Bradt J, Dileo C, Grocke D, Magill L. Music interventions for improving psychological and physical outcomes in cancer patients. Cochrane Database Syst Rev. 2011 Aug 10;(8):CD006911.
This systematic review involving 30 clinical trials and 1891 subjects was conducted to compare the effects of music therapy or music medicine
interventions and standard care with standard care alone, or standard care and other interventions in improving psychological and physical outcomes in patients with cancer. Databases used for the review included the Cochrane Central Register of Controlled Trials (CENTRAL) Cochrane Library 2010, Issue 10), MEDLINE, EMBASE, CINAHL, PsycINFO, LILACS, Science Citation Index, CancerLit, www.musictherapyworld.net
, CAIRSS, Proquest Digital Dissertations, ClinicalTrials.gov, Current Controlled Trials, and the National Research Register.
Results indicate beneficial effects of music on anxiety, pain, mood, and quality of life in cancer patients. However, the authors point to the lack of a robust study design in several trials included in the review. Additional studies with strong methodology are needed to establish use of music therapy.
Cassileth BR, et al. Music therapy for mood disturbance during hospitalization for autologous stem cell transplantation: a randomized controlled trial. Cancer 2003;98(12):2723-9.

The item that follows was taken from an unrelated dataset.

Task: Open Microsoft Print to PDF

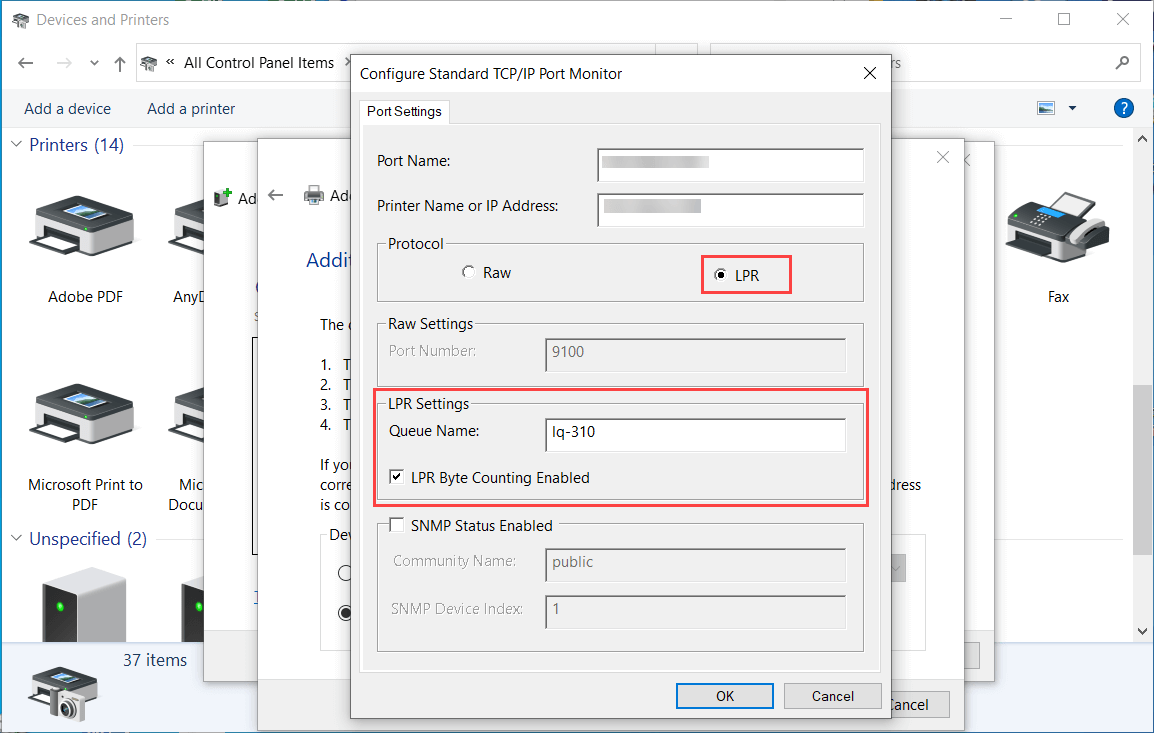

This study involved 69 patients with hematologic malignancy scheduled to undergo high-dose therapy with autologous stem cell transplantation (HDT/ASCT), a procedure that causes significant psychological distress. Patients were randomized to receive music therapy given by trained music therapists or standard care. Patients who received music therapy reported less mood disturbance compared to the control group. Researchers suggest that music therapy can be used as an effective intervention to reduce mood disturbance in patients undergoing HDT/ASCT.
Hilliard RE. The effects of music therapy on the quality and length of life of people diagnosed with terminal cancer. J Music Ther 2003;40(2):113-37.
Eighty patients with terminal cancer were randomly assigned in this study to receive music therapy or routine care. All participants received at least two visits and quality of life assessments. Patients who received music therapy experienced increased quality of life compared to those who received only routine care. Although there were no significant differences between the two groups in physical functioning or length of life, music therapy improved the quality of life in patients with terminal cancer.